Murders most foul
© Maxwell Adams 2003-2006
Version 1 April 2005
There is nothing new under the
sun says the Bible, kicking away the ground from under moral
panic and nostalgia. Here is a scandalous addendum to the human
frailty, devilment, and villainy in Lelant that I described in my
earlier article O call back yesterday in which I tried to show
that there never was a golden, utopian past. The first story begins with
boozing in Lelant. The record of 1284, seven hundred years ago,
is brief but we can flesh it out with experience and imagination.

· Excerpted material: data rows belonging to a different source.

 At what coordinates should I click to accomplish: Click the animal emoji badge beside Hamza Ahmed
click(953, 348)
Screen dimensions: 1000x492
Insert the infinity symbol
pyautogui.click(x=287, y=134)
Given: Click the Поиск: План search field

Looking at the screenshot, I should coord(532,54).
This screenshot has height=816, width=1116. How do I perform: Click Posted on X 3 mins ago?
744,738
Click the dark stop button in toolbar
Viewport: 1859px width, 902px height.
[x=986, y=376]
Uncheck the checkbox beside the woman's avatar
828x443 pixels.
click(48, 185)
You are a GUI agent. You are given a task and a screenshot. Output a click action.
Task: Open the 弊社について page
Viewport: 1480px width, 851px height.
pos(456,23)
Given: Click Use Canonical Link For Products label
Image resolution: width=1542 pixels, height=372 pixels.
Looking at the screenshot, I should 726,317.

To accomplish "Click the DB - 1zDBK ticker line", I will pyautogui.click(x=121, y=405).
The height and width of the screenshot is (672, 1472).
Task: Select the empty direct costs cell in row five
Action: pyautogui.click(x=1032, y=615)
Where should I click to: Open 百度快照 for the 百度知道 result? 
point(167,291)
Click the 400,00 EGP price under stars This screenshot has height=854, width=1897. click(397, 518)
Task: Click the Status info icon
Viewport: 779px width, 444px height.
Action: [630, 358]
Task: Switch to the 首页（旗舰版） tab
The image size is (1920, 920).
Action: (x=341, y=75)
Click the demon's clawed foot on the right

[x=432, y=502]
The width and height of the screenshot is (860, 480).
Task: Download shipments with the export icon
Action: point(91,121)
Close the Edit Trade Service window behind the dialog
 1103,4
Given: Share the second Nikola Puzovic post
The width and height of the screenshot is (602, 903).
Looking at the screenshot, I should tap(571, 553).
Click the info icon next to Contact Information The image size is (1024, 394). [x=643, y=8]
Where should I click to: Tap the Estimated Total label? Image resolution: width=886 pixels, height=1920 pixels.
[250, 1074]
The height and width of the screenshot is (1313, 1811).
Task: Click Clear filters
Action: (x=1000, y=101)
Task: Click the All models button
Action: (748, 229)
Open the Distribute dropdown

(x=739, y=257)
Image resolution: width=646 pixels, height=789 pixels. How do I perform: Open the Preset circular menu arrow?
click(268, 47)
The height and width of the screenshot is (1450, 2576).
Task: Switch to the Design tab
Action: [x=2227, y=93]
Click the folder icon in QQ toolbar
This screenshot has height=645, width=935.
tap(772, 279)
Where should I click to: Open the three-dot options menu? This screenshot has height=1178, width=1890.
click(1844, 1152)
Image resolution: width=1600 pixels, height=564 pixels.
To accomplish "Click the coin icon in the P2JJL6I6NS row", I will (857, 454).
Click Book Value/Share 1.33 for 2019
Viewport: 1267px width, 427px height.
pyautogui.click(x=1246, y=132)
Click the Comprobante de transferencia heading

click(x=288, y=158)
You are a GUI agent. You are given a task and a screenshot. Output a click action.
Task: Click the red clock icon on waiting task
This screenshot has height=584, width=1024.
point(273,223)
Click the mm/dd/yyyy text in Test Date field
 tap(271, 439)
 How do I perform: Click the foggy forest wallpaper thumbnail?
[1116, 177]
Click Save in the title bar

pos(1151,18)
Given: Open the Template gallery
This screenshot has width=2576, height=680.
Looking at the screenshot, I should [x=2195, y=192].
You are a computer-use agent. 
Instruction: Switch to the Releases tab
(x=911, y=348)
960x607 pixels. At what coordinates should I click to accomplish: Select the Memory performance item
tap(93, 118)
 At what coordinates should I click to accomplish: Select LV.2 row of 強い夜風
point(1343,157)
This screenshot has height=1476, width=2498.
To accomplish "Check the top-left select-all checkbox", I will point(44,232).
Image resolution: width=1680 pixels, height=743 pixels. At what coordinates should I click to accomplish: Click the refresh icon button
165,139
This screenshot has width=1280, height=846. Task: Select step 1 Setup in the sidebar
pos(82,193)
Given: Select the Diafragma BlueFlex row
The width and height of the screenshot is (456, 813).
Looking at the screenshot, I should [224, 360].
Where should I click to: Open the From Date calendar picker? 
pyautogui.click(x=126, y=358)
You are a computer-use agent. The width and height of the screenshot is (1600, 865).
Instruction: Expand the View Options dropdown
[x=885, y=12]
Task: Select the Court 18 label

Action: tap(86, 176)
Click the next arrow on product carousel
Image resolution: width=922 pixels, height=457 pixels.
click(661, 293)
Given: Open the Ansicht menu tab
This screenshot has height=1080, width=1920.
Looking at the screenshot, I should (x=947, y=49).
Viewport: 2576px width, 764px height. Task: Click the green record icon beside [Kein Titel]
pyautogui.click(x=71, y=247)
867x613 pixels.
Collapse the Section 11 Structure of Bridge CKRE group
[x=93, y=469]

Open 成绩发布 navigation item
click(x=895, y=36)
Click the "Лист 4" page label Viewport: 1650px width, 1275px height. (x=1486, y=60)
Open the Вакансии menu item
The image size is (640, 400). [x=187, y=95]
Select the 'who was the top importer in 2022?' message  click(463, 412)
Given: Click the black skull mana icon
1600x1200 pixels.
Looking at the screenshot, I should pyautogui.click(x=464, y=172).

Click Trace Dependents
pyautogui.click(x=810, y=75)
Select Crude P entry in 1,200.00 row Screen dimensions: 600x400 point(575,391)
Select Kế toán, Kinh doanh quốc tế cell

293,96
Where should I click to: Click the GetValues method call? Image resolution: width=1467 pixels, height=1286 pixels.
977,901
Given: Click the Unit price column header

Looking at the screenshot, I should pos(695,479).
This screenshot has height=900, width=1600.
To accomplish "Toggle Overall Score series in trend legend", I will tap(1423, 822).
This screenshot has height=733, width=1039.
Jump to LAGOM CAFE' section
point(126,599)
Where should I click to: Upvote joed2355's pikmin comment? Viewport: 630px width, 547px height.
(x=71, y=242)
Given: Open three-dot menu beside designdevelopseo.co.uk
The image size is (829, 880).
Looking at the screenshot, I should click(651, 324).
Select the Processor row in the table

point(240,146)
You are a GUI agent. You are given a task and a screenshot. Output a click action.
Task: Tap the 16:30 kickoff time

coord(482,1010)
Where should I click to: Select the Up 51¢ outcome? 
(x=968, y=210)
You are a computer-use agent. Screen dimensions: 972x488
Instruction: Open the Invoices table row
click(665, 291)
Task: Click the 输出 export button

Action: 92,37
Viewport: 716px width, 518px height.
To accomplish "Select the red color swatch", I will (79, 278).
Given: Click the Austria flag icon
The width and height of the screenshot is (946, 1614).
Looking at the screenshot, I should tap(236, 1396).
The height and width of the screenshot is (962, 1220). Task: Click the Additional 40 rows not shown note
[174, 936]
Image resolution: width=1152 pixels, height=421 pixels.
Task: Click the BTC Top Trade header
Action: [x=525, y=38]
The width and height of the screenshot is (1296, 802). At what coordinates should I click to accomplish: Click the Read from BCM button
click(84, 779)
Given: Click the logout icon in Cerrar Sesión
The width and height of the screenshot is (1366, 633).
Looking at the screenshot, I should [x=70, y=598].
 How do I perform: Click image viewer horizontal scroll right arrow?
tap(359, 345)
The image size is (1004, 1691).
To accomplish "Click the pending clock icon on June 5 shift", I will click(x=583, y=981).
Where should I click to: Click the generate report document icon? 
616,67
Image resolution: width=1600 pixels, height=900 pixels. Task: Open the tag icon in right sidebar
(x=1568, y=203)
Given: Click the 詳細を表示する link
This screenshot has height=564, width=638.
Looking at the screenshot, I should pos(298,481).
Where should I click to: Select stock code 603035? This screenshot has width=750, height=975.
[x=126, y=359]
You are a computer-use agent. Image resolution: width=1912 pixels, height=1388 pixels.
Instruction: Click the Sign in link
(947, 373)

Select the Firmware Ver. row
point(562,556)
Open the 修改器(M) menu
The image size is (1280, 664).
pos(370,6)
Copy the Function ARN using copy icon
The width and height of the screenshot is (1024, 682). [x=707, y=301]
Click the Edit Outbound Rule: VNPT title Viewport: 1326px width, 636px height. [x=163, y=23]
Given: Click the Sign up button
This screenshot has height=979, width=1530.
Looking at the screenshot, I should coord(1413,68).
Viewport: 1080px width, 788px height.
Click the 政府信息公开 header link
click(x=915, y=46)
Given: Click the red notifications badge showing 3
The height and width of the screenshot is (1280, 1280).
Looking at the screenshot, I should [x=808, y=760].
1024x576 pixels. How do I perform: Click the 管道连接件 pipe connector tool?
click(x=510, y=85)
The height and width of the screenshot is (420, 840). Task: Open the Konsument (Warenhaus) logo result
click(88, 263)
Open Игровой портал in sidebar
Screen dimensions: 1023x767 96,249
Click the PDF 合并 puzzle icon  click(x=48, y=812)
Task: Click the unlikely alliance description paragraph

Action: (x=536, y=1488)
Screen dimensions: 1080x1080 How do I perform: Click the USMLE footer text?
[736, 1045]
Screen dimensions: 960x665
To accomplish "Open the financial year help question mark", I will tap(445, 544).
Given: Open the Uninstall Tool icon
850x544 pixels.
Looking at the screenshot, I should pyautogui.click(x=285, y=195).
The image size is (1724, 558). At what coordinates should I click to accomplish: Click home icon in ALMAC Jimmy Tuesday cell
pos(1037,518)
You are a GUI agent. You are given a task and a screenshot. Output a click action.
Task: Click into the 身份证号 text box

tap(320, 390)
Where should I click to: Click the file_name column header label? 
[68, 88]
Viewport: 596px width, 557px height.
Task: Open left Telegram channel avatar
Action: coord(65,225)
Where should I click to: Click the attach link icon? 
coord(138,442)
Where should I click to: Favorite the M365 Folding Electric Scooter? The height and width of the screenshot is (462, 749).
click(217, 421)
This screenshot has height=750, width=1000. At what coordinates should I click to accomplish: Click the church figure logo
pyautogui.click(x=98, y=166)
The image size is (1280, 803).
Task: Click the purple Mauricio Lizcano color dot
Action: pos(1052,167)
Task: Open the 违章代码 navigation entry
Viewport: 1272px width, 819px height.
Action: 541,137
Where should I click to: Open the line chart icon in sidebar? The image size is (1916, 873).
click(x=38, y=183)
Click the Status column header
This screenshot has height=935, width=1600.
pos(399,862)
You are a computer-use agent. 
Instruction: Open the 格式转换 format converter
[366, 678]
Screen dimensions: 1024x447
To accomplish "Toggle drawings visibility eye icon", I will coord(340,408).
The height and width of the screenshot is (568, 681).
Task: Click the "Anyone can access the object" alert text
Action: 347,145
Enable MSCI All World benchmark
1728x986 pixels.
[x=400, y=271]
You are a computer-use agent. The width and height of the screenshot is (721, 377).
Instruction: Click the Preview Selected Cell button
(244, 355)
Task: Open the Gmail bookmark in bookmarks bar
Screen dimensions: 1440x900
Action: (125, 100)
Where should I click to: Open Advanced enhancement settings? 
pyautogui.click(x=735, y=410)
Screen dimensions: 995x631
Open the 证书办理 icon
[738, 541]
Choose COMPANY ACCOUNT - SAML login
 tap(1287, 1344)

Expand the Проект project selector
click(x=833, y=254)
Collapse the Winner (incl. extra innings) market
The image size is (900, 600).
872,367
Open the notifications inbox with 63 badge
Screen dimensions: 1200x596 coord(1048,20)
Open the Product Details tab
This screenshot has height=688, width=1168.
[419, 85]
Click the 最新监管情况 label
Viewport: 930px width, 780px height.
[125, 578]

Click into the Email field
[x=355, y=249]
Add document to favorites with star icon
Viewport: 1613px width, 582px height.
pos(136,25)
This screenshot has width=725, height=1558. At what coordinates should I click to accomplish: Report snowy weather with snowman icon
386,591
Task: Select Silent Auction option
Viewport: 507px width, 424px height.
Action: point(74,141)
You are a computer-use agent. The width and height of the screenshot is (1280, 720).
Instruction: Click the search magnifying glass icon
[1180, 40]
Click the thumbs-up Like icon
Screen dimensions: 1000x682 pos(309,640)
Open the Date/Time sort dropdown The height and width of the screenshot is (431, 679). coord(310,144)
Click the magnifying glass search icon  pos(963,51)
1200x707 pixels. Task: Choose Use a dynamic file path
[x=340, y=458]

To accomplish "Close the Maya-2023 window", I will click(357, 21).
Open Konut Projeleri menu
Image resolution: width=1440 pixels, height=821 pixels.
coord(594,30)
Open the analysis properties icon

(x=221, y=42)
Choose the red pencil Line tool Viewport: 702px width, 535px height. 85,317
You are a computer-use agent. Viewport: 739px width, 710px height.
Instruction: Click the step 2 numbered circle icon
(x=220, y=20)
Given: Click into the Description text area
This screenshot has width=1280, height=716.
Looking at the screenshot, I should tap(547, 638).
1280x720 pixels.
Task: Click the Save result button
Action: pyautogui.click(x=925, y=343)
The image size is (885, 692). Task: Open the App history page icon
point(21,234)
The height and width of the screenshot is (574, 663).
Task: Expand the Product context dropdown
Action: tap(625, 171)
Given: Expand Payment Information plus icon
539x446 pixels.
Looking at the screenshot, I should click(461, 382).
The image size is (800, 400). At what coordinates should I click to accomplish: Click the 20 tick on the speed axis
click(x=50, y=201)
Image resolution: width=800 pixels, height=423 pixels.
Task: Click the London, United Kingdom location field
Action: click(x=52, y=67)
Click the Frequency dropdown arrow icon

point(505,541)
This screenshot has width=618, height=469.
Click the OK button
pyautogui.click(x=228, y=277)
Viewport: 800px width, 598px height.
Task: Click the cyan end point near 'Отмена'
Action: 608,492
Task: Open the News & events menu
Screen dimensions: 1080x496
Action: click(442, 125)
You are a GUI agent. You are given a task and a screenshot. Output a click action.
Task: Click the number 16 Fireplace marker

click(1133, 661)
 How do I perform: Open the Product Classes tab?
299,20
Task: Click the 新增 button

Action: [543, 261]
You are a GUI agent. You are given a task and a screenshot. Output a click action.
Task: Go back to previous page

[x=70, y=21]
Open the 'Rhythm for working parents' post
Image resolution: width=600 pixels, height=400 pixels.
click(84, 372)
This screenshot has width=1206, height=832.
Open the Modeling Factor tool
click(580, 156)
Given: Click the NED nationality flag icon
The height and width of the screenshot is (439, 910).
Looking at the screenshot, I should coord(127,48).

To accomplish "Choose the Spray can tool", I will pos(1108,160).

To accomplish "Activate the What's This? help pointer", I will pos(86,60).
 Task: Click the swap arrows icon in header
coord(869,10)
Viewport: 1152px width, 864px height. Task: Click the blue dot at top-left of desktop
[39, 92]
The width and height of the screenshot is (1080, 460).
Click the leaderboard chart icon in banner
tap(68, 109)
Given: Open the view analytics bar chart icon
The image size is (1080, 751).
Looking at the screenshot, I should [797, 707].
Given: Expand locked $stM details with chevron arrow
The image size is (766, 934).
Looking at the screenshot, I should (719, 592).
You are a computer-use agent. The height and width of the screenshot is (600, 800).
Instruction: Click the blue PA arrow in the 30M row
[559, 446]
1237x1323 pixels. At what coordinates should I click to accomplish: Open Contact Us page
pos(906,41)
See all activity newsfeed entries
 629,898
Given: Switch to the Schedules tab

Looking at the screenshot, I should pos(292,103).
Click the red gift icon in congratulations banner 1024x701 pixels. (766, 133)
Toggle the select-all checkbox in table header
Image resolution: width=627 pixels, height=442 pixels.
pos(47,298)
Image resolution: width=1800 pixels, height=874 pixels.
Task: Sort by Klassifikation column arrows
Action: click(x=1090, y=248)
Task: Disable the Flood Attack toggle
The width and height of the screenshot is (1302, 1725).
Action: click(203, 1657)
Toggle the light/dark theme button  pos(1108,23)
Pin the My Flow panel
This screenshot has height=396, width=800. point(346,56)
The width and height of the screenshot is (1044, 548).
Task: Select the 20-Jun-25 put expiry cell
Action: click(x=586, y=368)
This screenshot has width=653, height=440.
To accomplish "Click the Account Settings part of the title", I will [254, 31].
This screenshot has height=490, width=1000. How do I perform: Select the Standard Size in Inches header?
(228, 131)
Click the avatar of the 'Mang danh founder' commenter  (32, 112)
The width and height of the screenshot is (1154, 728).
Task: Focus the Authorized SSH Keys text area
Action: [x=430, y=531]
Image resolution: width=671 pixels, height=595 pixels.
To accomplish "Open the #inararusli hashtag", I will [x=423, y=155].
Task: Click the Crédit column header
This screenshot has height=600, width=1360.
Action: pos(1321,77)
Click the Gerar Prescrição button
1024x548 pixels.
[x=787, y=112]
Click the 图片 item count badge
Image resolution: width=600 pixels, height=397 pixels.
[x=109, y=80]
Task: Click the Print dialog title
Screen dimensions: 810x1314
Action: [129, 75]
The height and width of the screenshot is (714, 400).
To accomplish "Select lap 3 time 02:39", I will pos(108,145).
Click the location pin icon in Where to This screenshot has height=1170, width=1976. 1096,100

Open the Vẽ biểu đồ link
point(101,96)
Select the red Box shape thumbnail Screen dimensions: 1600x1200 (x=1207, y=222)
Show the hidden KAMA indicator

Richard and Odo, who were brothers, and Elger, had been drinking
at Michael the Gascon's in Lelant. The record says they had been
at Michael's "taberna" and that means an inn in
medieval Latin but can also mean a drinking bout. I don't know
which it means here, but if it was an inn then Michael the Gascon
is perhaps our village's earliest named innkeeper. So we have
three men drinking very well. Nothing new there. The three men left Michael's and
went off towards Ludgvan. Their progress through Lelant, then a
very small place and not a village, was probably noisy and merry
and silly. Perhaps they were singing as merry drinkers often do
everywhere though we cannot know what, alas. Perhaps they were
talking inconsequentially as merry drinkers do everywhere.
However, at some point along their unsure way there was a change.
The merriment turned sour, something was said or done that
changed the mood. The laughter and merriment turned into a row.
They fell into quarrelling and fighting, and Elger pulled out a
knife and stabbed Richard in the stomach. The actual murder took
place in the "tithing" of Ludgvan. Richard took two days to die.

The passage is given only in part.